Rule Five Relative Poverty Friday

I’ve stated for many years that there is no abject poverty in the United States, only relative poverty.  Turns out that when you compare the U.S. to the rest of the world, we don’t even have that.  Excerpts, with my thoughts:

A groundbreaking study by Just Facts has discovered that after accounting for all income, charity, and non-cash welfare benefits like subsidized housing and Food Stamps—the poorest 20% of Americans consume more goods and services than the national averages for all people in most affluent countries.

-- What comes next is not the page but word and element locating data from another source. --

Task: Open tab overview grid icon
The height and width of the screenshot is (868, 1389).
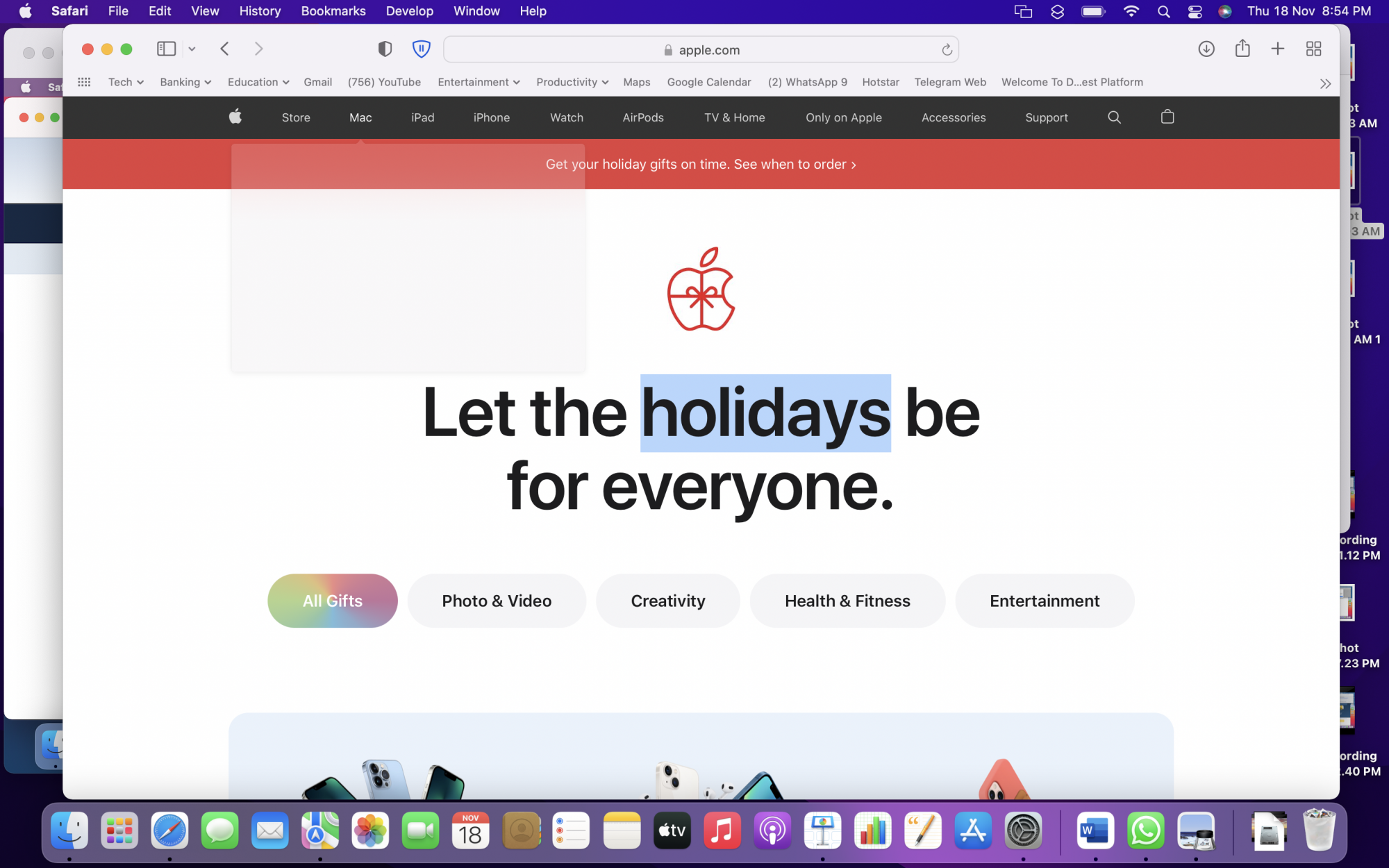Action: [1313, 49]
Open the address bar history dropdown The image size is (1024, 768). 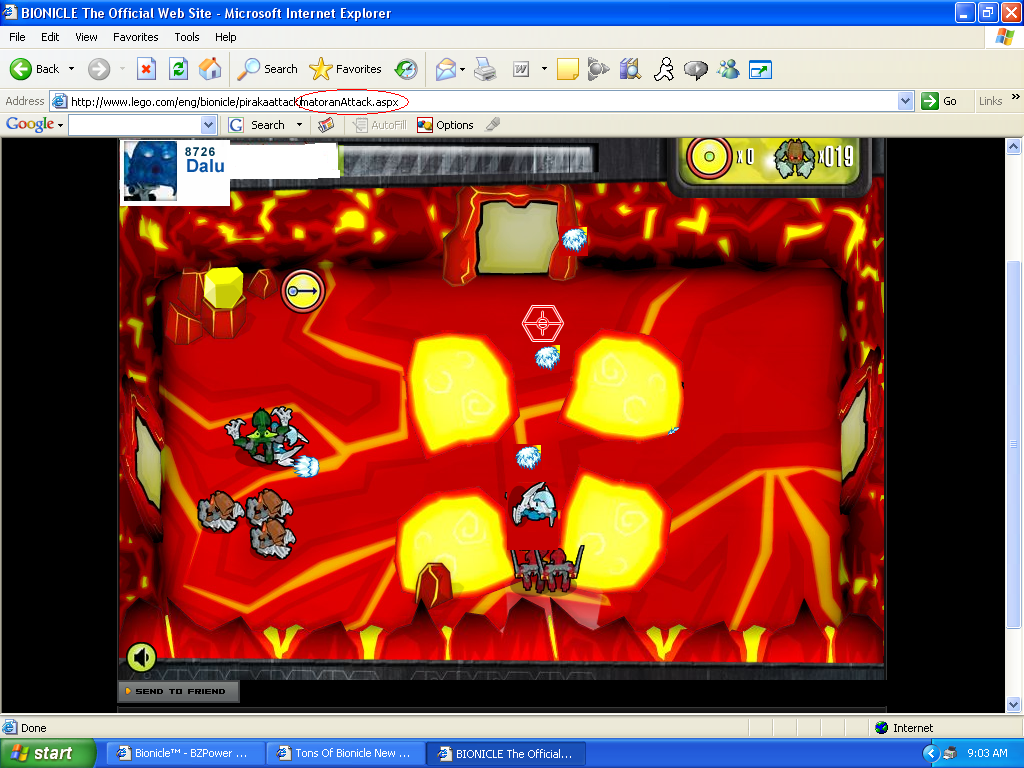click(x=905, y=100)
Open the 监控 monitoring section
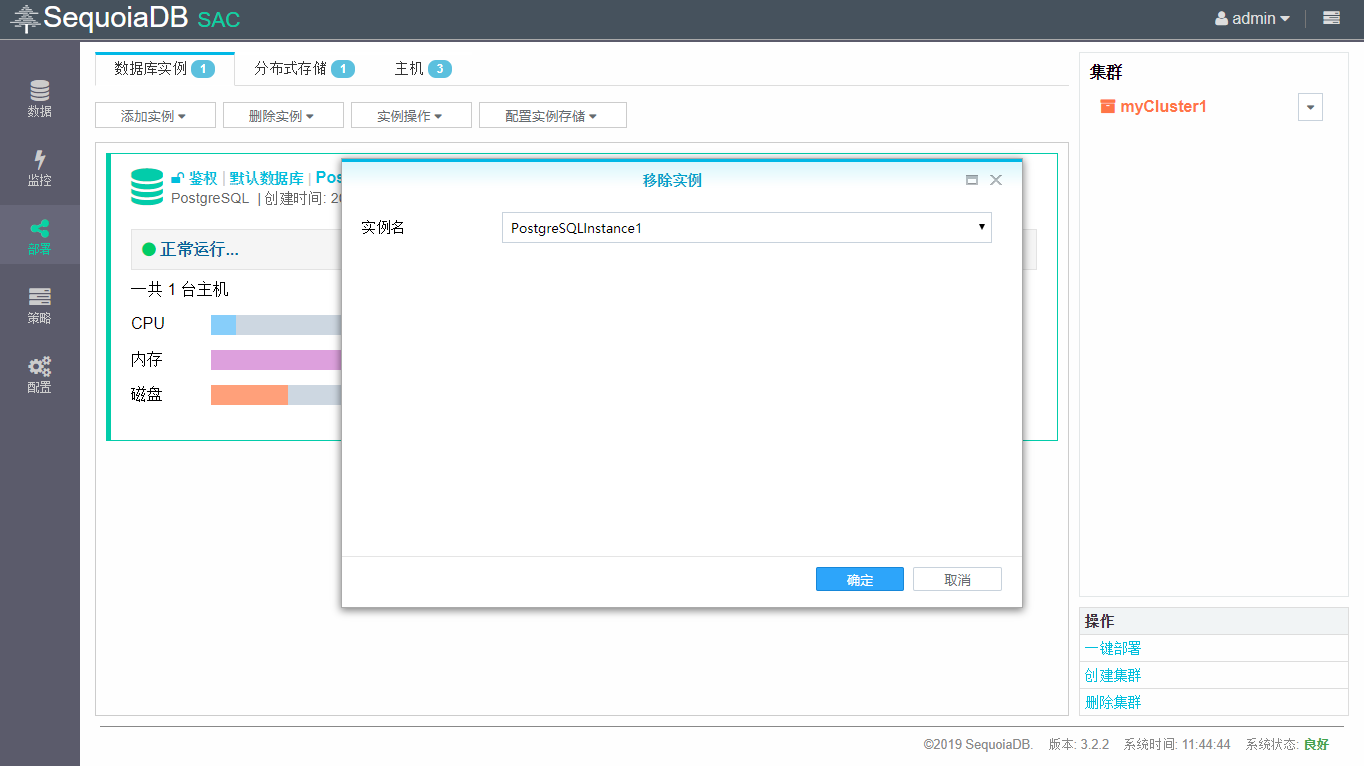This screenshot has height=766, width=1364. point(39,168)
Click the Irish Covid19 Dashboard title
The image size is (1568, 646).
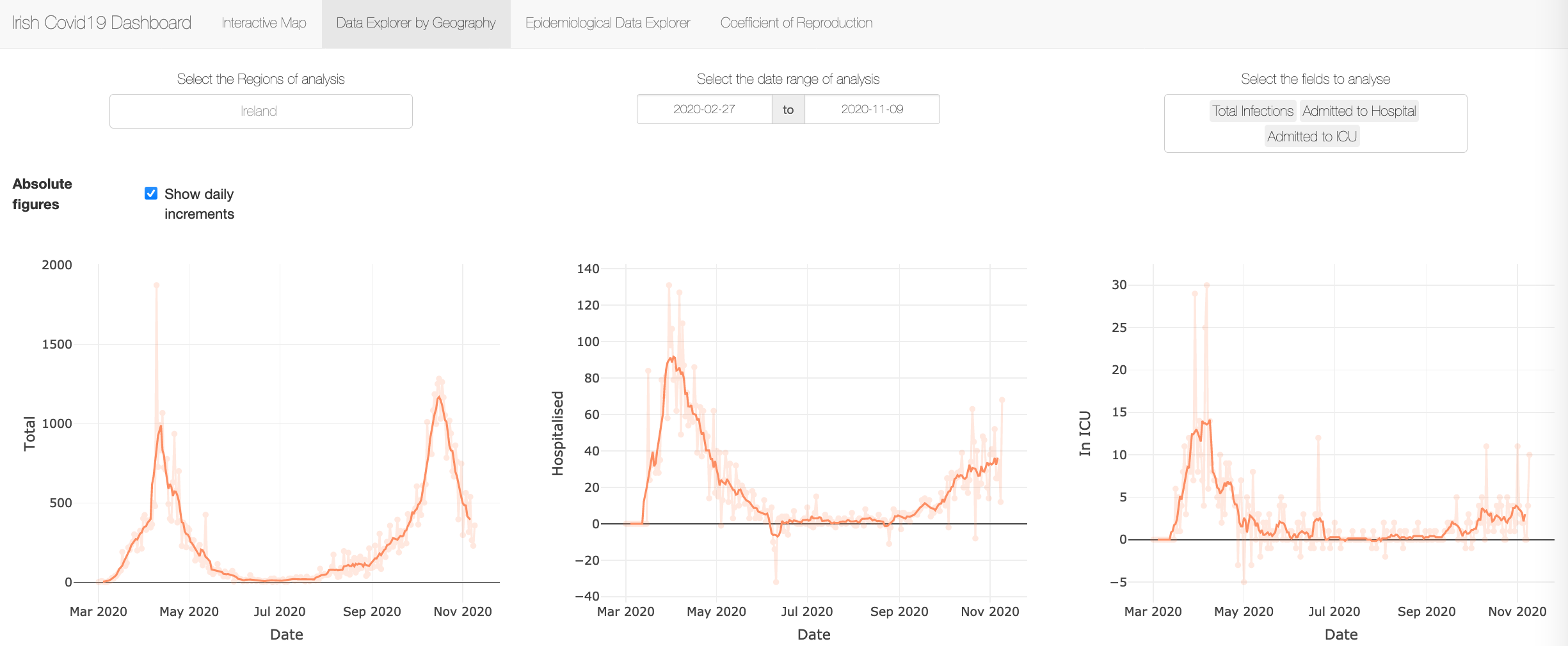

This includes the majority of countries in the prestigious Organization for Economic Cooperation and Development (OECD), including its European members. In other words, if the U.S. “poor” were a nation, it would be one of the world’s richest.

It’s important to note that most assessments of “poverty” in the United States do not include government benefits such as those listed above.

Notably, this study was reviewed by Dr. Henrique Schneider, professor of economics at Nordakademie University in Germany and the chief economist of the Swiss Federation of Small and Medium-Sized Enterprises. After examining the source data and Just Facts’ methodology, he concluded: “This study is sound and conforms with academic standards. I personally think it provides valuable insight into poverty measures and adds considerably to this field of research.”

It’s also important to note that the Swiss know a thing or two about economics.

To accurately compare living standards across or within nations, it is necessary to account for all major aspects of material welfare. None of the data above does this.

The OECD data is particularly flawed because it is based on “income,” which excludes a host of non-cash government benefits and private charity that are abundant in the United States. Examples include but are not limited to:

  • healthcare provided by Medicaid, free clinics, and the Children’s Health Insurance Program.
  • nourishment provided by Food Stamps, school lunches, school breakfasts, soup kitchens, food pantries, and the Women’s, Infants’ & Children’s program.
  • housing and amenities provided through rent subsidies, utility assistance, and homeless shelters.

In other words, the standard calculation of “poverty” dismisses and ignores major sources of income for the “poor” in the U.S., those being taxpayer-funded transfer payments in one form or another.

This is, of course, horseshit.  You can hardly read the comments section of any article on the subject of poverty without reading anecdotes of people on food stamps (at least, back when those were easily recognized) buying a cartload of expensive prime cuts of beef, then going outside and loading them into a new car.  I’ve seen it myself; almost thirty years ago, when food stamps were still the big USDA coupons, I took a cow elk into a butcher’s shop for processing and was in line for the cash register behind a woman who was buying a huge box of prime steaks – with food stamps.

I was sufficiently aggravated that I didn’t bother to see what kind of car she was driving.

Read the whole article, of course, but the upshot of all this is pretty simple to determine:  Anyone living in the United States has it fucking made compared to pretty much anywhere else on the planet, even if you are “poor” as such things are reckoned here today.  We have the richest poor people in human history, and it would be nice if for once the legacy media would stop lying about it.